By Wednesday, the news had moved on to Today (R4) and lovable Jim Naughtie was giggling too. As Edward Barham, a benighted viticulturist, warned that the lightest of this herd weighed 10 stone and that they would soon be farrowing, he began to grasp it. 'And pretty soon, they'll start to breed?' he asked. They're all carefree metropolitan nimbies at Radio 4, but it's my back yard they're talking about and I'm staying indoors with my radio tuned to Invicta, the local Kentish station whose intrepid reporter Stuart Thomas was, last Sunday, the first to alert the nation to the peril of these tusked invaders.

Back in the surreal world, Radio 3 is halfway through The 30s. All week, an enthusiast called Julian Holder has been touring Architectural Icons. It's been a constant production battle. In a tiny lift at Highpoint, a modernist block of flats in Highgate, Holder's voice sounded, well, confined. When he got to the seaside at Blackpool on Tuesday, his odd delivery - or perhaps a heavy cold - had him talking about the hishtry of the shtructure of the reshtaurant shtaircases. It was dishtracting. By Wednesday, he was competing with heavy traffic in suburban Liverpool, looking at three remarkable Bernard Miller churches. Disrespectful parishioners compare them to cinemas, ocean-liners, a milk- bar and an elephant-house. Lord Ramsey raised the tone by likening one to the Opera House at Santa Fe.

As Radio 5 winds down, its Indian summer becomes ever more golden. Siriol Jenkins, a first-class radio actress, performed a monologue called, with fitting poignancy, Over and Out. She was Linda, who ran away from a YTS job in a plug factory in Liverpool to busk with her piccolo in London. She'd had enough of Frank, her boyfriend, who was a yuppie - which, if you didn't know, stands for Young Unemployed Prat, Pretty Irritating and Embarrassing. She ended sleeping rough and not quite daring to phone home, however much we were all willing her to. Christopher Reason's play had everything: it was funny, touching and defiantly clear-sighted.
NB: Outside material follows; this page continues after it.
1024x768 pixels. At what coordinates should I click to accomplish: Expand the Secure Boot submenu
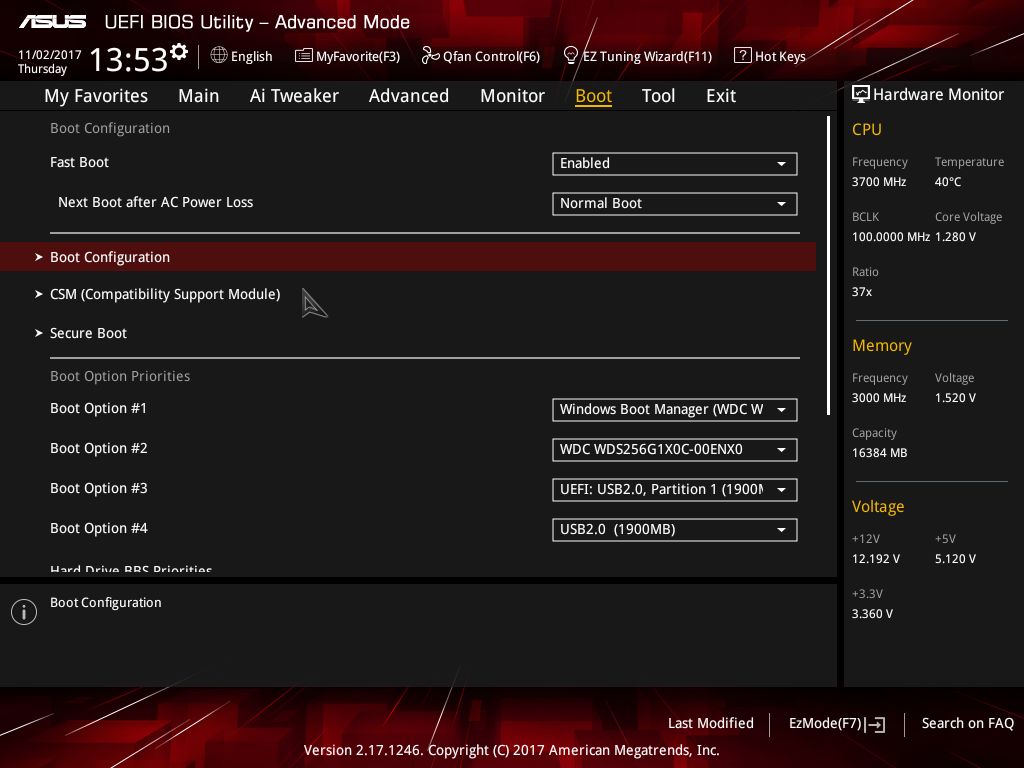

Meanwhile, Radio 4 is having yet another bash at half-hour comedy. Last time I counted, Week Ending credited 32 writers at the end of a pretty vapid half-hour. The new one, The Skivers, is much funnier with only two. A rapid-fire sketch had a chap going into a delicatessen for a portillo of bottomley with some smoked biffen. They were right out of stuffed brandreth, owing to popular demand; he resisted a heseltine of ashdown, as being neither one thing nor the other, and settled for a mellor of startled rifkind and a nice fresh hurd to go with it, with the boateng left on for the cat. There was also a pleasing item about Lord Hanson having run away with the gypsies and a headline about a sponsored Samaritans parachute jump, which had been cancelled because they'd all talked themselves out of it. If Nick Golson and Tim de Jongh keep up this standard, they'll be popular enough to be stolen away by the television.

Finally, three remarkable individuals. Footnotes (R4) this week shone a spotlight on Mary Seacole, the lady with the lemonade. In her time she was famous, and rightly so. The daughter of a Scottish soldier and a Jamaican 'doctoress', she used her mother's skills to tend sick servicemen in the Caribbean. When news of the war in the Crimea reached her, duty to the Empire sent her to England to join Florence Nightingale's nurses. Rejected, she wondered: 'Did these ladies shrink from accepting my aid because my blood flows beneath a duskier skin than theirs?' But she set off under her own steam and started a kind of Naafi nursing home providing help and comfort for all.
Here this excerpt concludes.